**SHORT TASK:** Print the text of every item below word for word, leaving out the pictures.
___
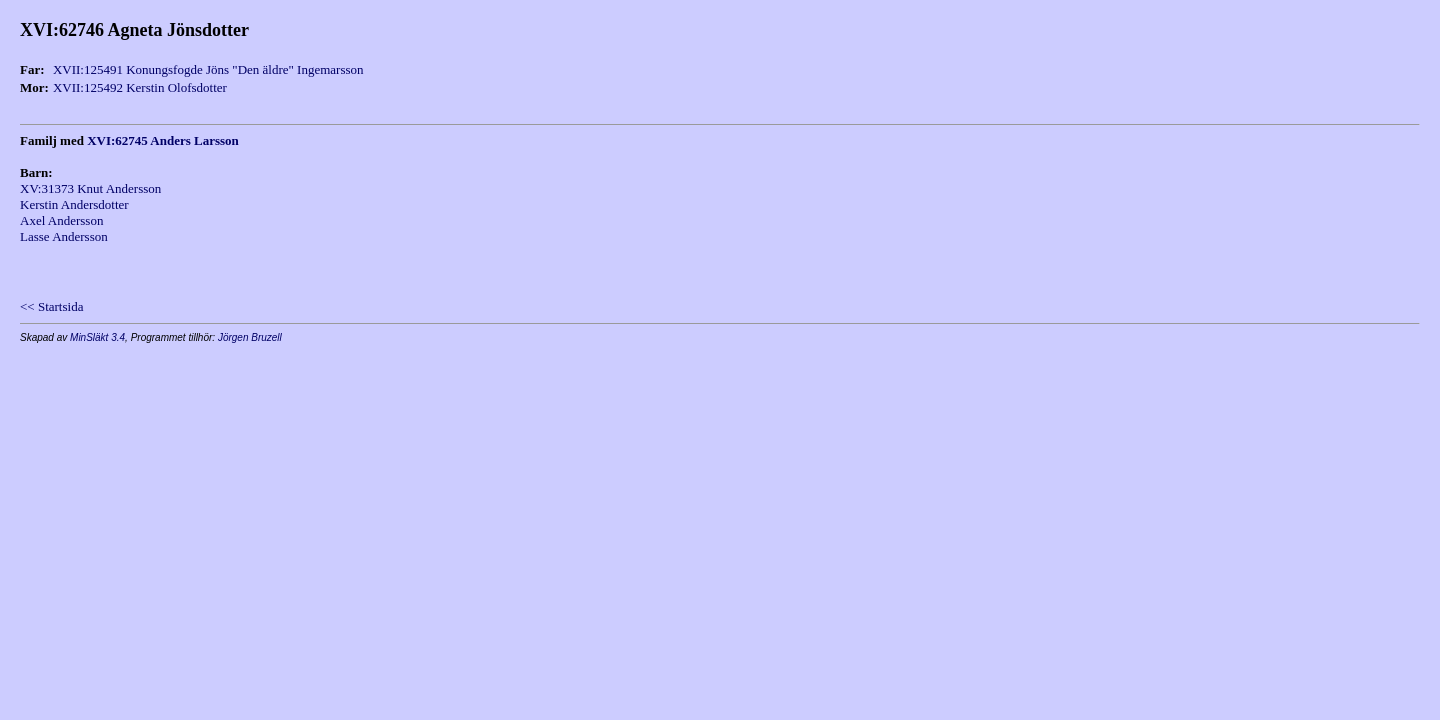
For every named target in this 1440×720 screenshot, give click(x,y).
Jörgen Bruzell (250, 337)
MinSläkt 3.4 (97, 337)
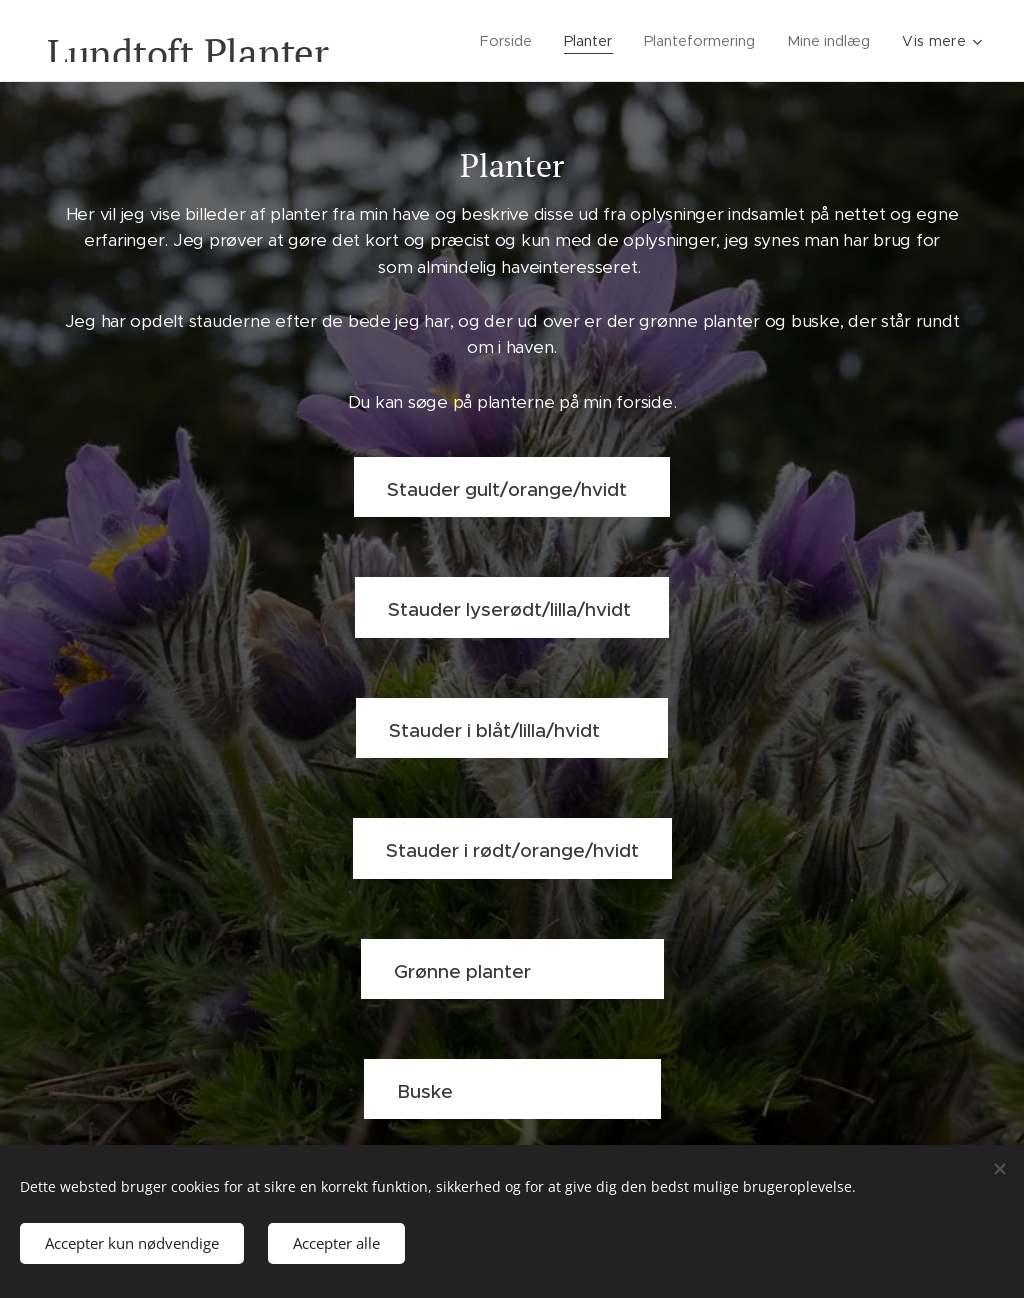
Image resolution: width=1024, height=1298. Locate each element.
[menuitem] (506, 41)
___
**FULL ANSWER:**
For every named target in this 1440×720 screenshot, give click(x,y).
Jörgen Bruzell (250, 337)
MinSläkt 3.4 (97, 337)
Image resolution: width=1024, height=1298. Locate each element.
[menuitem] (506, 41)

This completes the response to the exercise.